President Mauricio Macri’s fiscal tightening faced resistance in the streets of Buenos Aires on Thursday, as thousands aligned with unions and leftist groups protested public utility hikes, last December’s pension reform, and the government’s inability to rein in inflation.

“If this austerity continues, families are not going to have square meals on their tables,” Veronica Mosto, a 36-year-old unemployed teacher said. “The government is supporting a situation that no family will be able to live with.”

Macri has asked the International Monetary Fund to accelerate planned disbursements under a $50 billion standby loan agreement reached in June. The following is a summary of the Argentina government’s debt financing and repayment plan.


Argentina needs a total of $17 billion between September and December of this year to finance its primary deficits and bond payments. The government said it has a total of $20.9 billion in financing sources, including $7.8 billion in cash on hand, $5.8 billion from the IMF, $3.7 billion from a repurchase deal with banks and funds from other multilateral lenders.

Separately, the country also has $9 billion in Treasury notes held by private investors maturing this year. Given that it has $3.9 billion more in financing sources than it needs, it says it can afford to get away with rolling over only 60 percent of those maturities.

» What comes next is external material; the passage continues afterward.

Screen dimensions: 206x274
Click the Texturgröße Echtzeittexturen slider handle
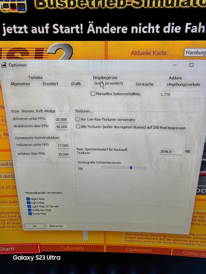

Next year, Argentina expects its financing needs excluding Treasury notes to be $28.3 billion if it manages to balance its budget. Under the current IMF program, it said it could meet these with $11.7 billion from the fund, $6.4 billion from the domestic market, and $2.8 billion from rolling over international debt. It also expects $4.6 billion from other institutions and $2.9 billion from a repurchase agreement with banks.

The country has $11.1 billion in Treasury notes maturing next year, including $9.1 billion in dollars and $2.1 billion in pesos.


Argentina still has $4.1 billion in debt it has to pay this year, including $3.4 billion in U.S. dollar-denominated bonds maturing in November and $700 million in peso-denominated bonds that will mature this month, the government said.

The government also expects a total $13.3 billion in bonds maturing in 2019, including $5.9 billion in dollar-denominated bonds. Around $2.8 billion of those dollar bonds will mature in April. Dollar-denominated debt would become more costly in peso terms if the currency continues to depreciate.

Argentina expects it will need to pay $7.4 billion in peso-denominated debt in 2019.


Argentina plans to minimize its financing needs by balancing its 2019 primary fiscal accounts - before adjusting for debt servicing payments - via a combination of spending cuts and revenue increases.

The government was previously targeting a fiscal deficit of 1.3 percent of gross domestic product next year.

About half of Argentina’s 2019 deficit reduction will come from government spending cuts, including fewer subsidies and public works projects, Macri said.

The government plans to increase revenue though a four peso per dollar tax on primary exports like wheat, corn, soybeans and some value added products like soy oil and soymeal, in addition to a three peso per dollar tax on other exports, Economy Minister Nicolas Dujovne said.

Despite plans to close the primary deficit next year, Argentina still expects an overall 2019 budget deficit of 3.2 percent of GDP.